Extracted records:
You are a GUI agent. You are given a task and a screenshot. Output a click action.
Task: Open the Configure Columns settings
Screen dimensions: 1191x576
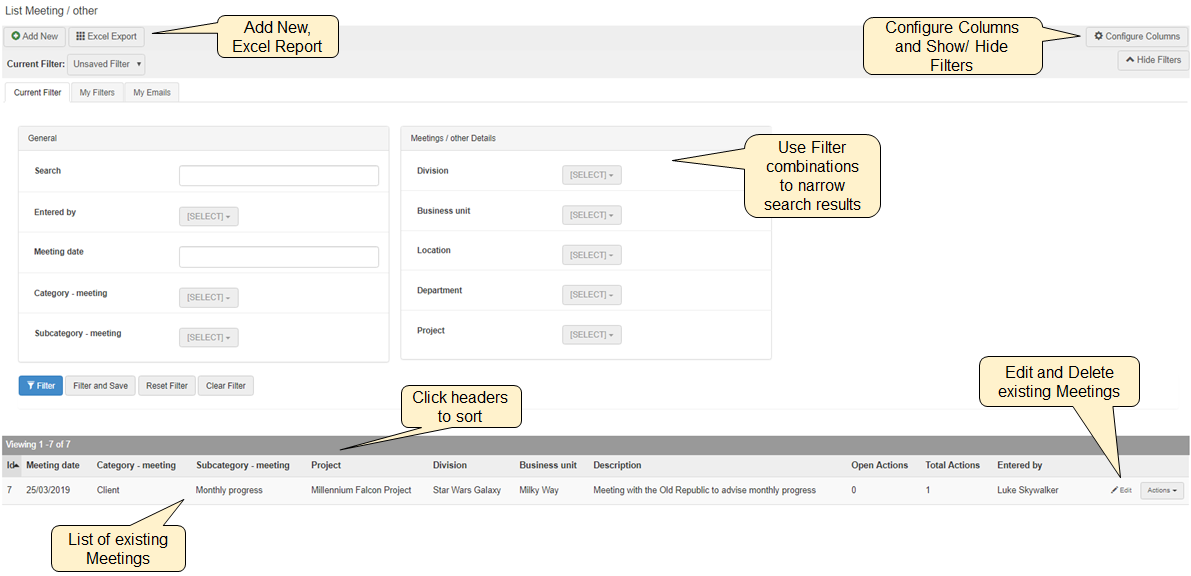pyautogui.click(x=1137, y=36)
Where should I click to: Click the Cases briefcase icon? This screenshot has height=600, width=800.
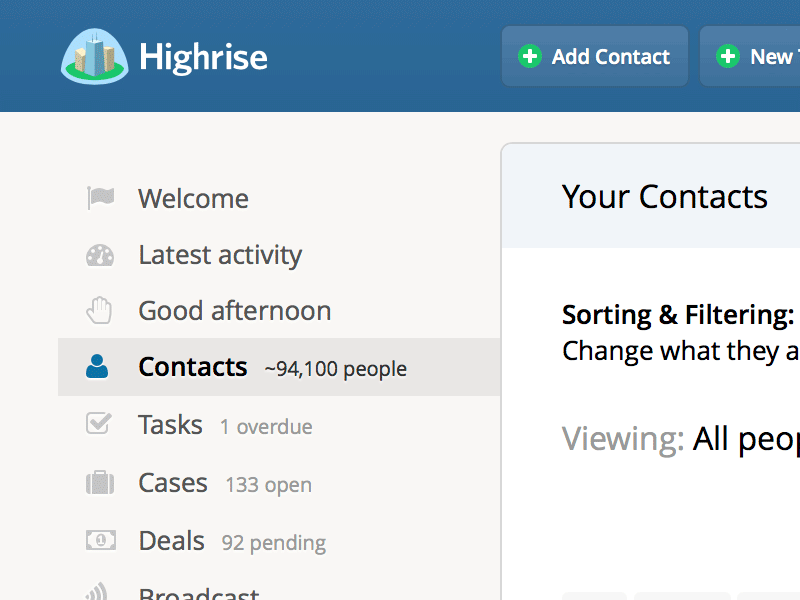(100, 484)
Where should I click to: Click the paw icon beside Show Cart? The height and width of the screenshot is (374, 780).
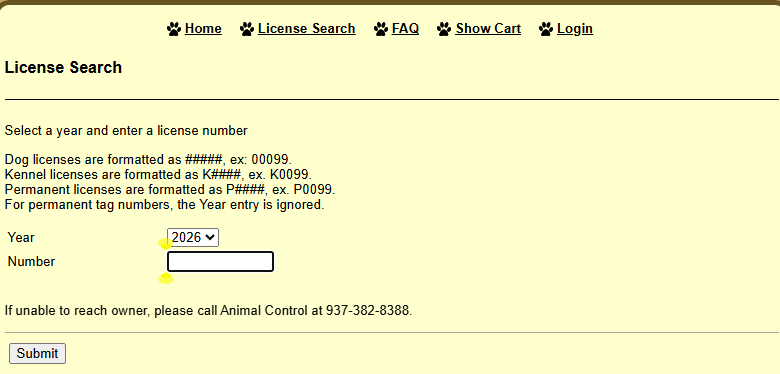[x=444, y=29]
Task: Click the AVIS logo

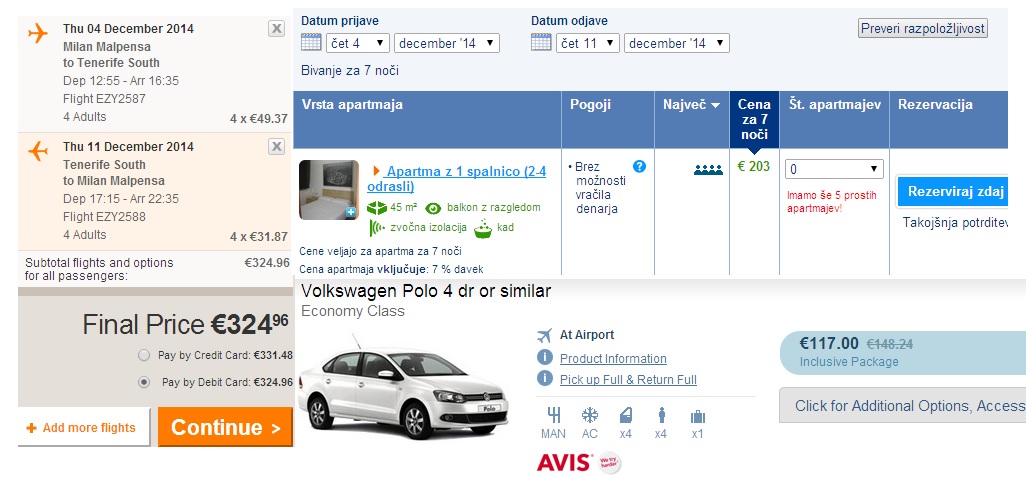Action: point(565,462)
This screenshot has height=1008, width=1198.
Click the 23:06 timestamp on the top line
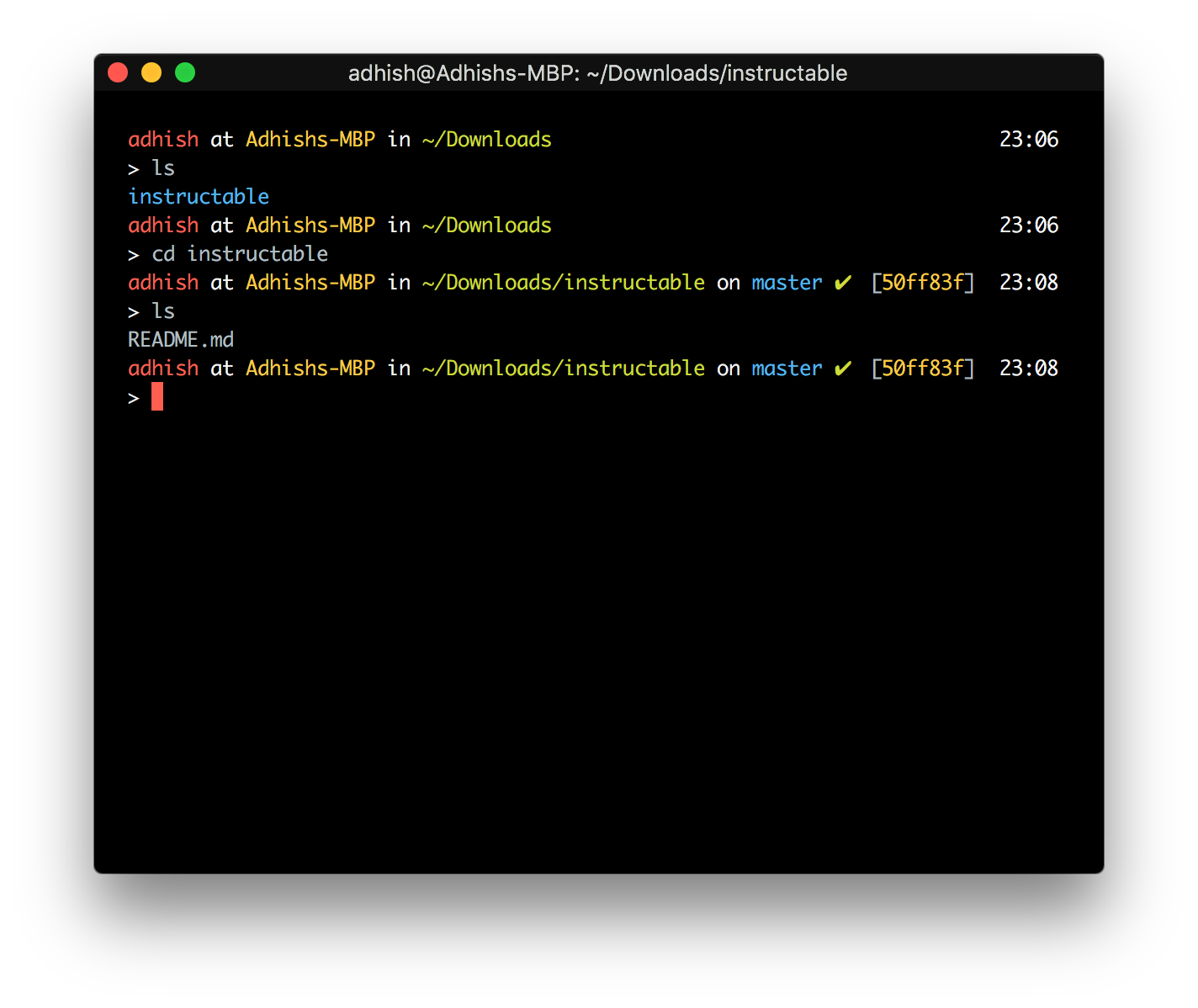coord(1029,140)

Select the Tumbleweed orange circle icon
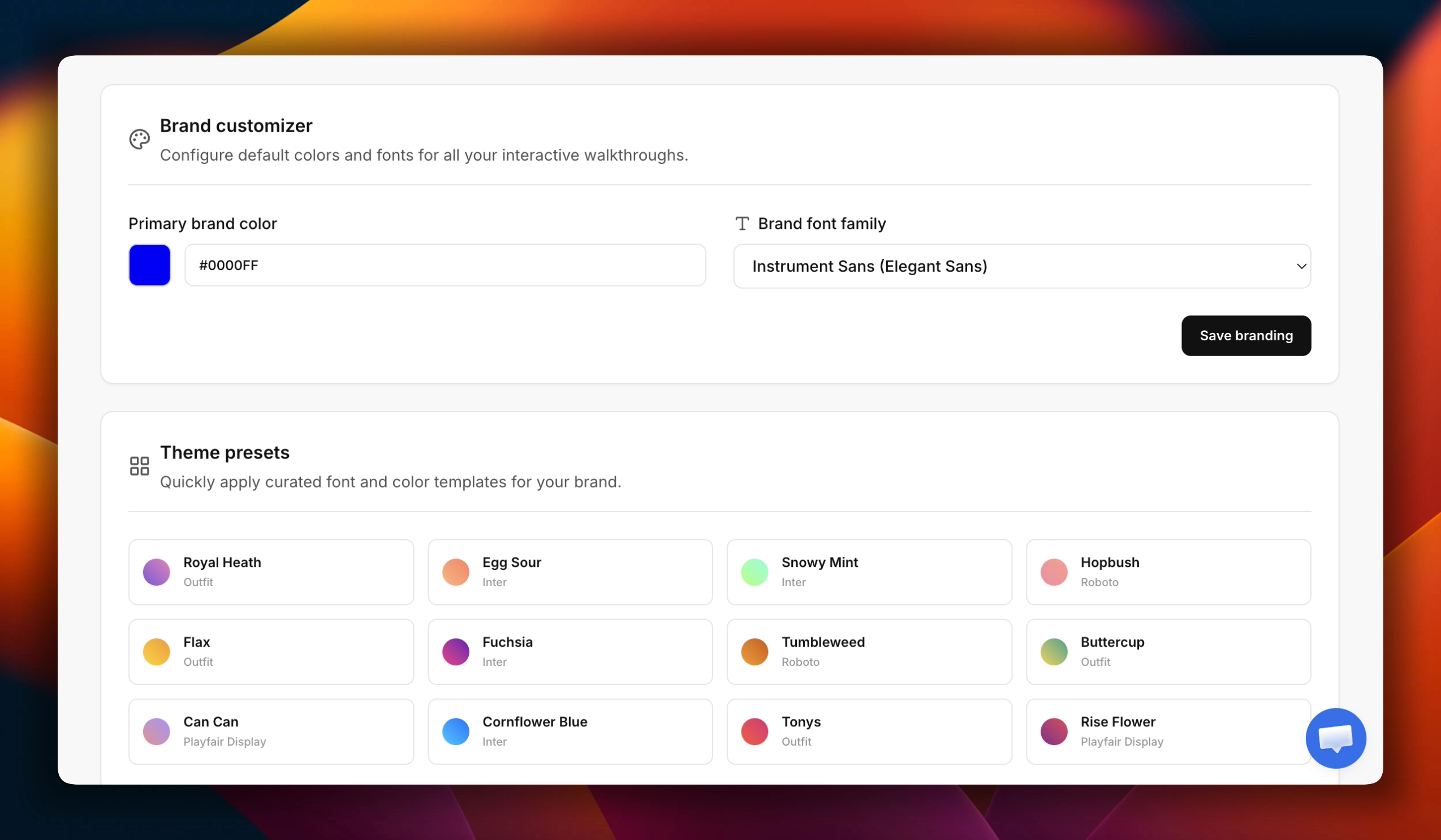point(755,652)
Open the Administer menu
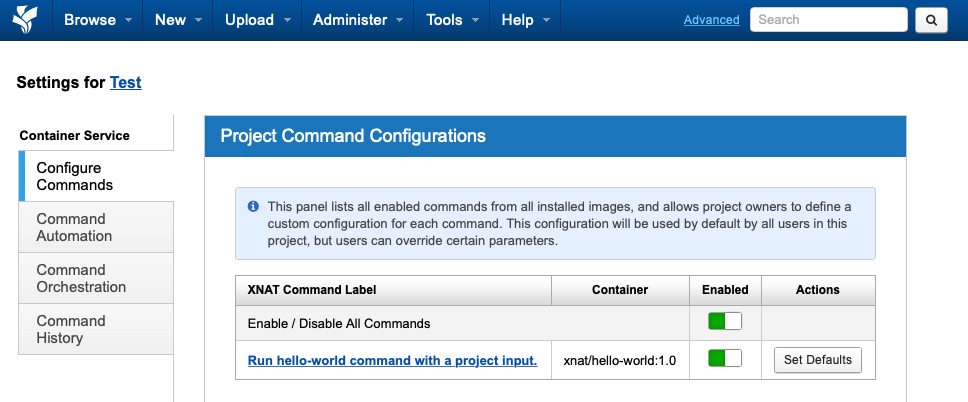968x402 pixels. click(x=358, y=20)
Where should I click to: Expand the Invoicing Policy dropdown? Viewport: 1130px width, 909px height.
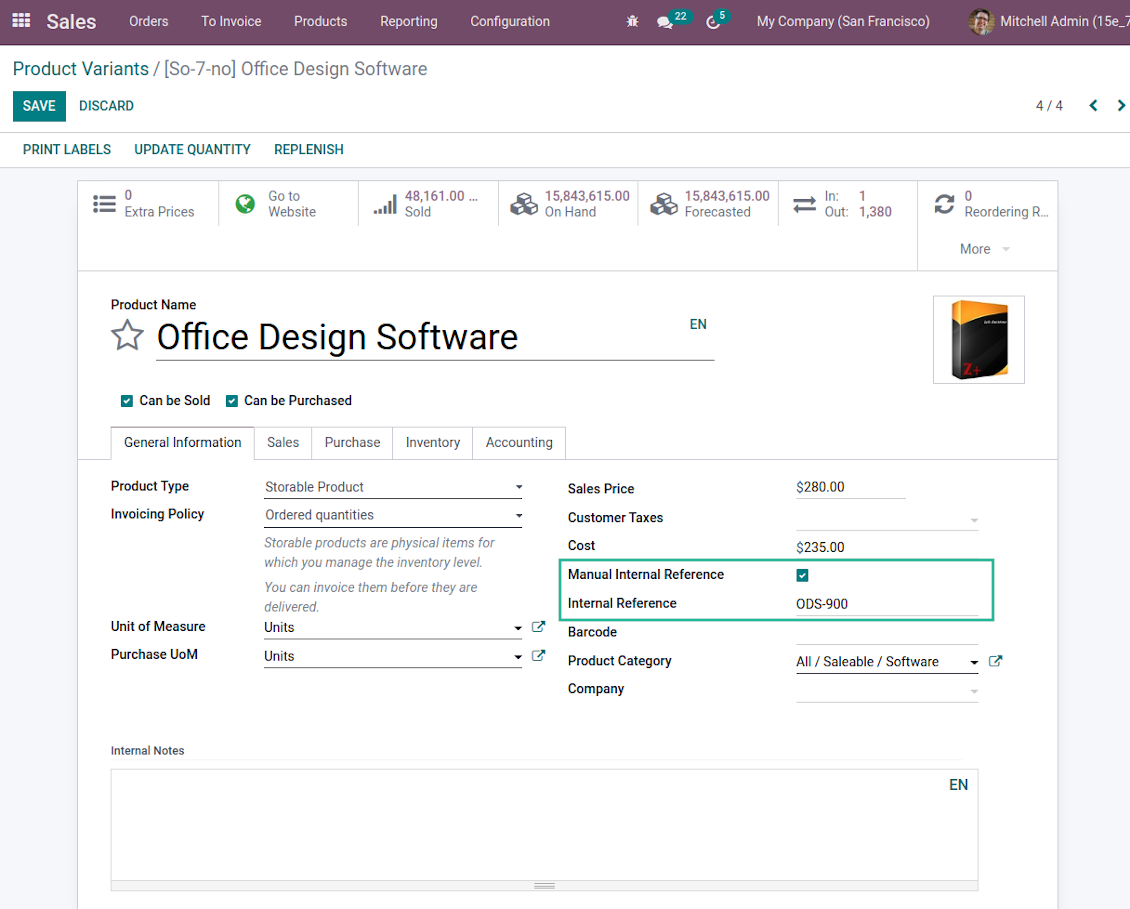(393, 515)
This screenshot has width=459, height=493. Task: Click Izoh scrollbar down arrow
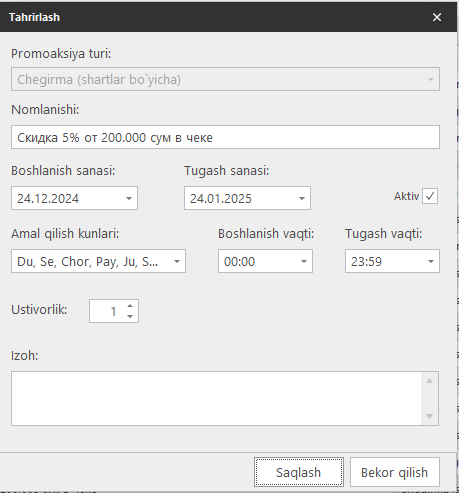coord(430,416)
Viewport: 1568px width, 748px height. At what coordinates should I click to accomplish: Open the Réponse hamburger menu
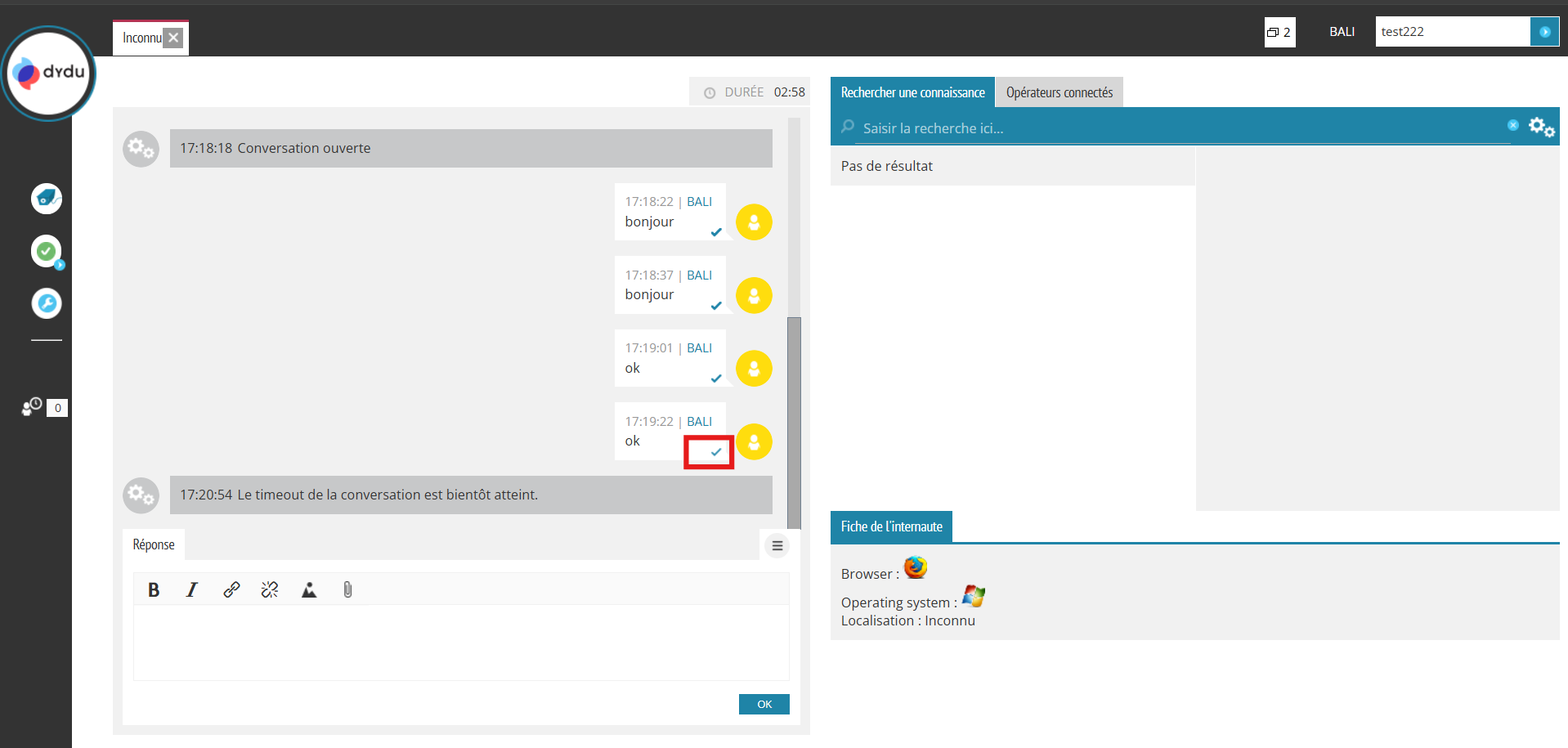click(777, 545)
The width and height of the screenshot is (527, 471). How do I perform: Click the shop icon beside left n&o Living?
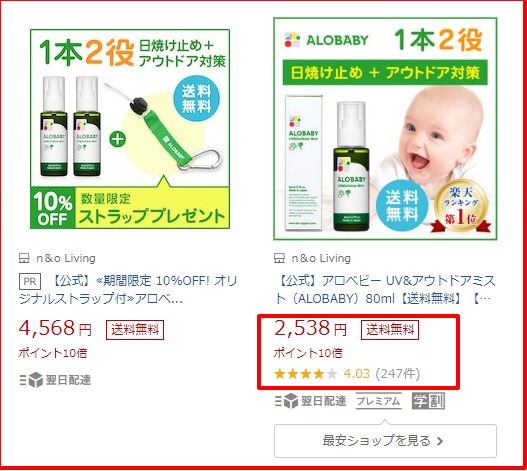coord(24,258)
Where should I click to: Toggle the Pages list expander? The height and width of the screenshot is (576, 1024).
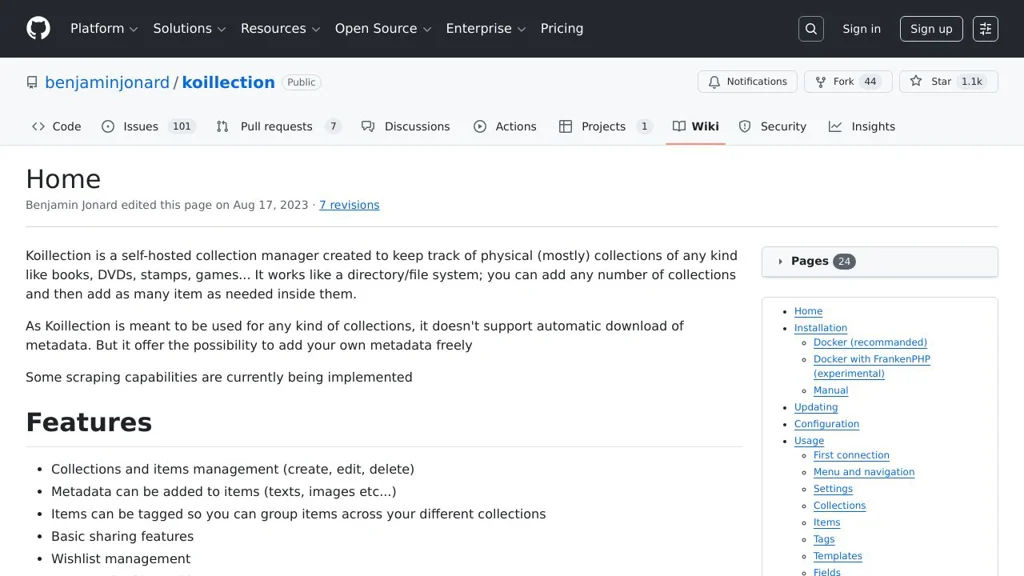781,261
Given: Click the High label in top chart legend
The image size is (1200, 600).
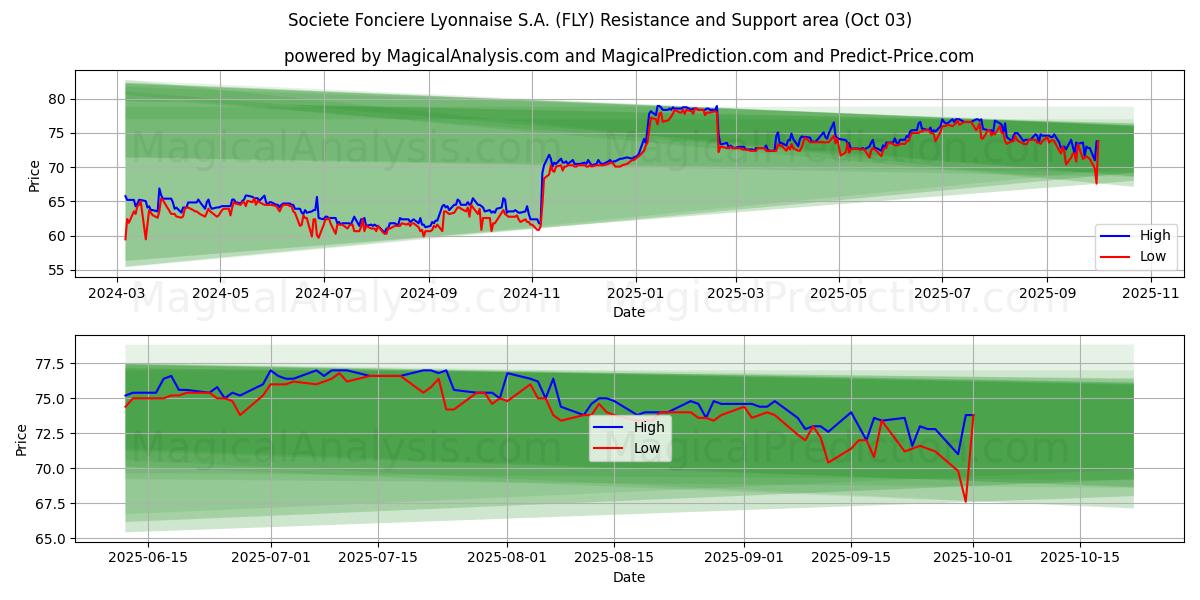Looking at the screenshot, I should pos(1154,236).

◆ **Task to complete**
Your copy should match the records above word for word, but without images.

◆ **Written reply**
You are a GUI agent. You are given a task and a screenshot. Output a click action.
Task: Open the Configure Columns settings
Screen dimensions: 1191x576
pyautogui.click(x=1137, y=36)
Where should I click to: Click the Cases briefcase icon? This screenshot has height=600, width=800.
(100, 484)
Where should I click to: Click the paw icon beside Show Cart? The height and width of the screenshot is (374, 780).
[x=444, y=29]
Task: Click the AVIS logo

Action: point(565,462)
This screenshot has height=1008, width=1198.
Click the 23:06 timestamp on the top line
coord(1029,140)

Select the Tumbleweed orange circle icon
point(755,652)
Open the Administer menu
968x402 pixels. click(x=358, y=20)
Where should I click to: Expand the Invoicing Policy dropdown? Viewport: 1130px width, 909px height.
(393, 515)
This screenshot has width=459, height=493. Task: Click Izoh scrollbar down arrow
coord(430,416)
Viewport: 1568px width, 748px height. At what coordinates should I click to accomplish: Open the Réponse hamburger menu
click(777, 545)
The width and height of the screenshot is (527, 471). How do I perform: Click the shop icon beside left n&o Living?
coord(24,258)
Where should I click to: Toggle the Pages list expander? The height and width of the screenshot is (576, 1024).
781,261
Given: Click the High label in top chart legend
The image size is (1200, 600).
Looking at the screenshot, I should pos(1154,236).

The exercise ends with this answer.